Written instruction >>
Copy out the listing from the line with "The image size is (596, 376)." up to and including its last line, requests included, and scale every coordinate in the answers by 0.25, rounding to whole numbers with halves going up. Leave the pictures out.

— start —

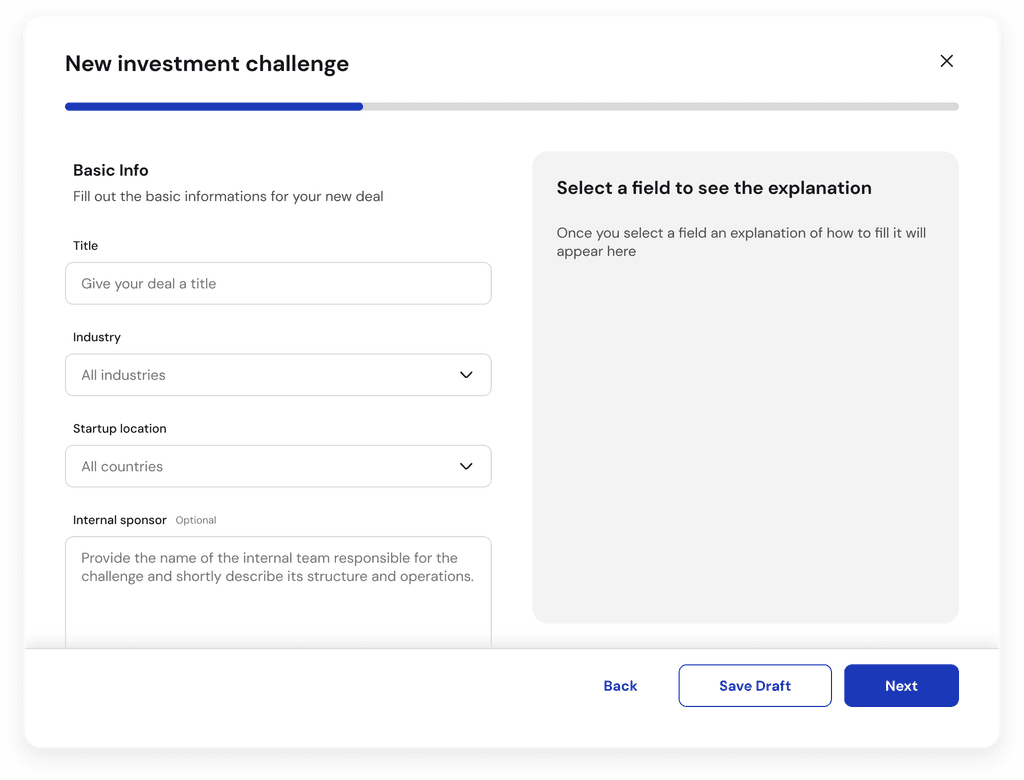Click the Industry field chevron arrow
Screen dimensions: 1024x780
(466, 375)
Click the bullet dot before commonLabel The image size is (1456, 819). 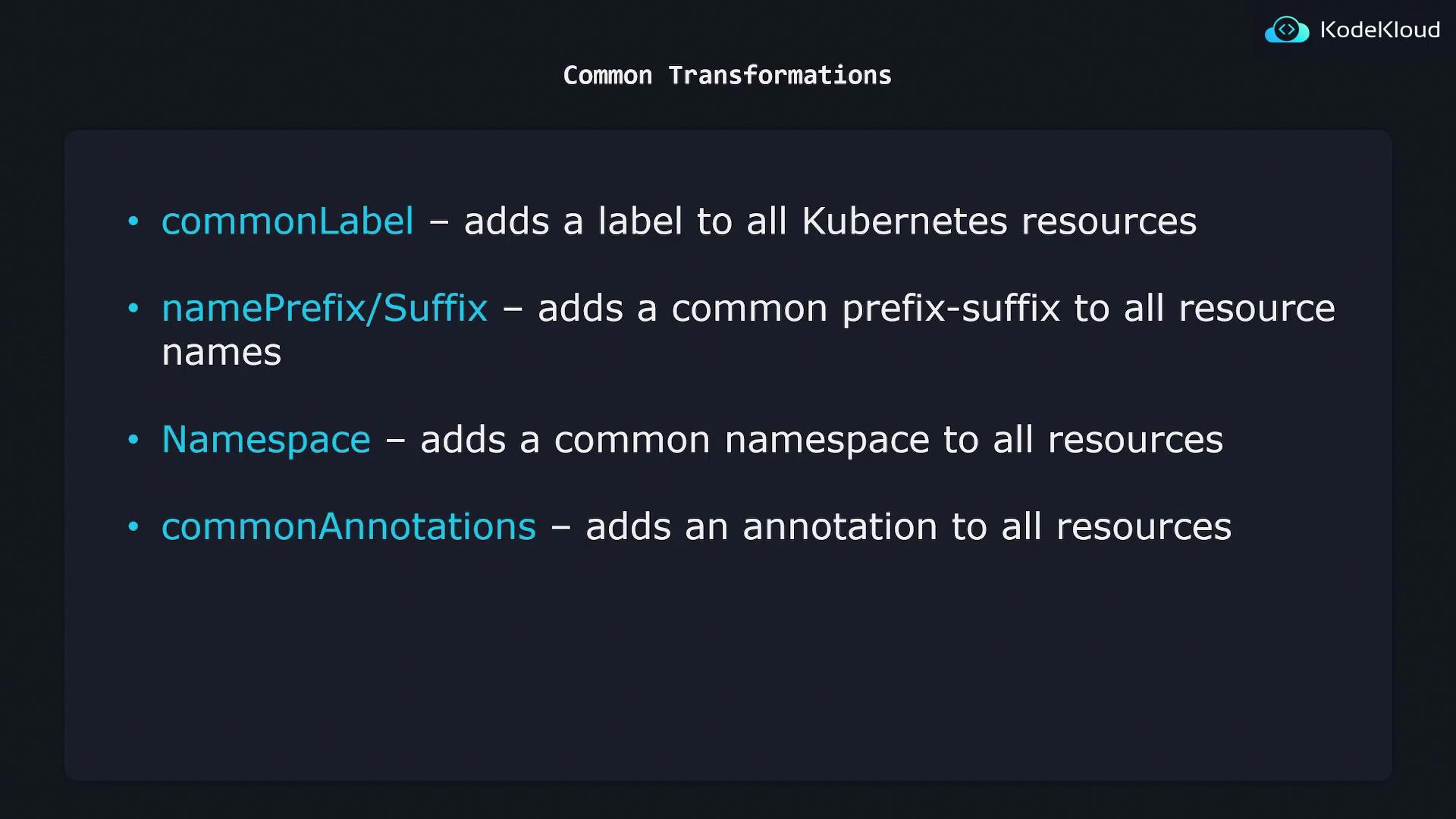(133, 221)
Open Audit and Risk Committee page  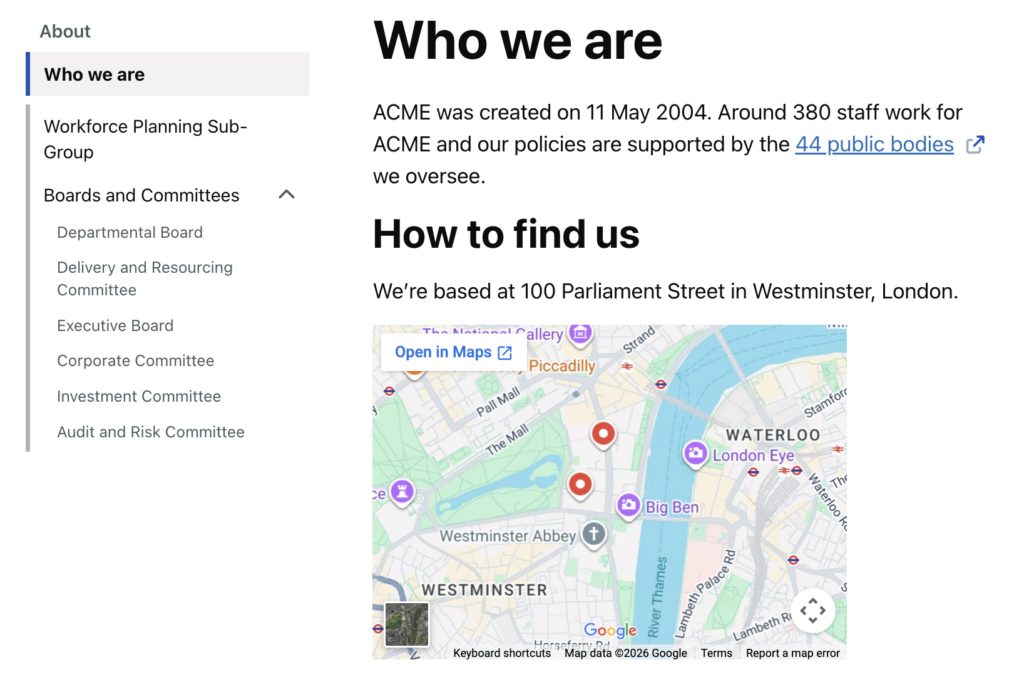coord(151,432)
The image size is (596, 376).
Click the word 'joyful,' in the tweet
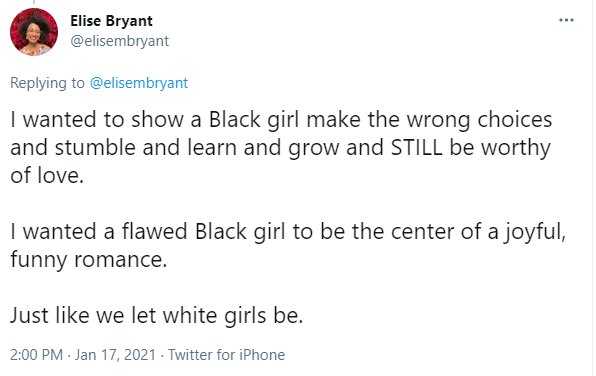[x=535, y=232]
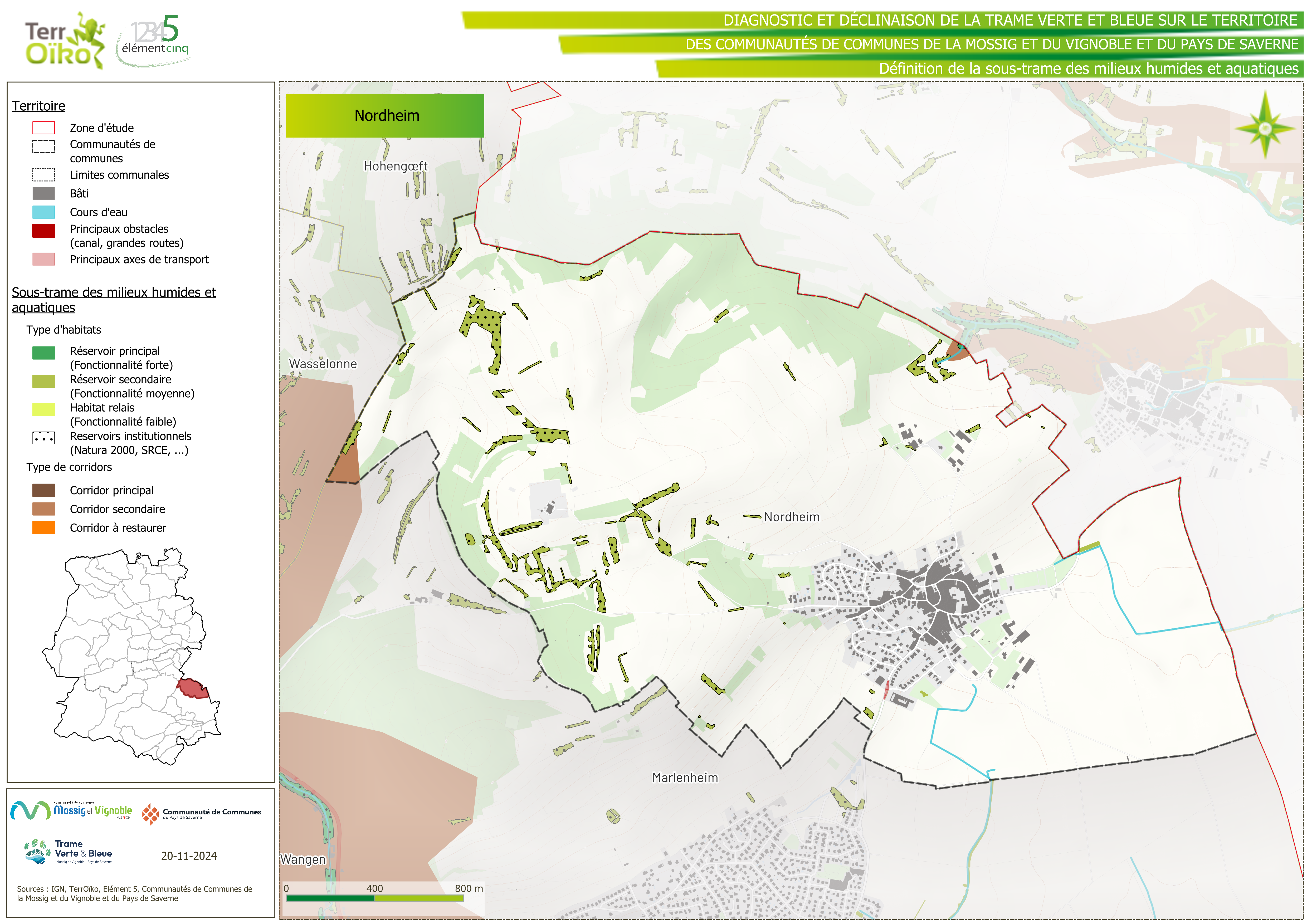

— end —

Exercise solution >>
The image size is (596, 376).
Click the word 'joyful,' in the tweet
[x=134, y=58]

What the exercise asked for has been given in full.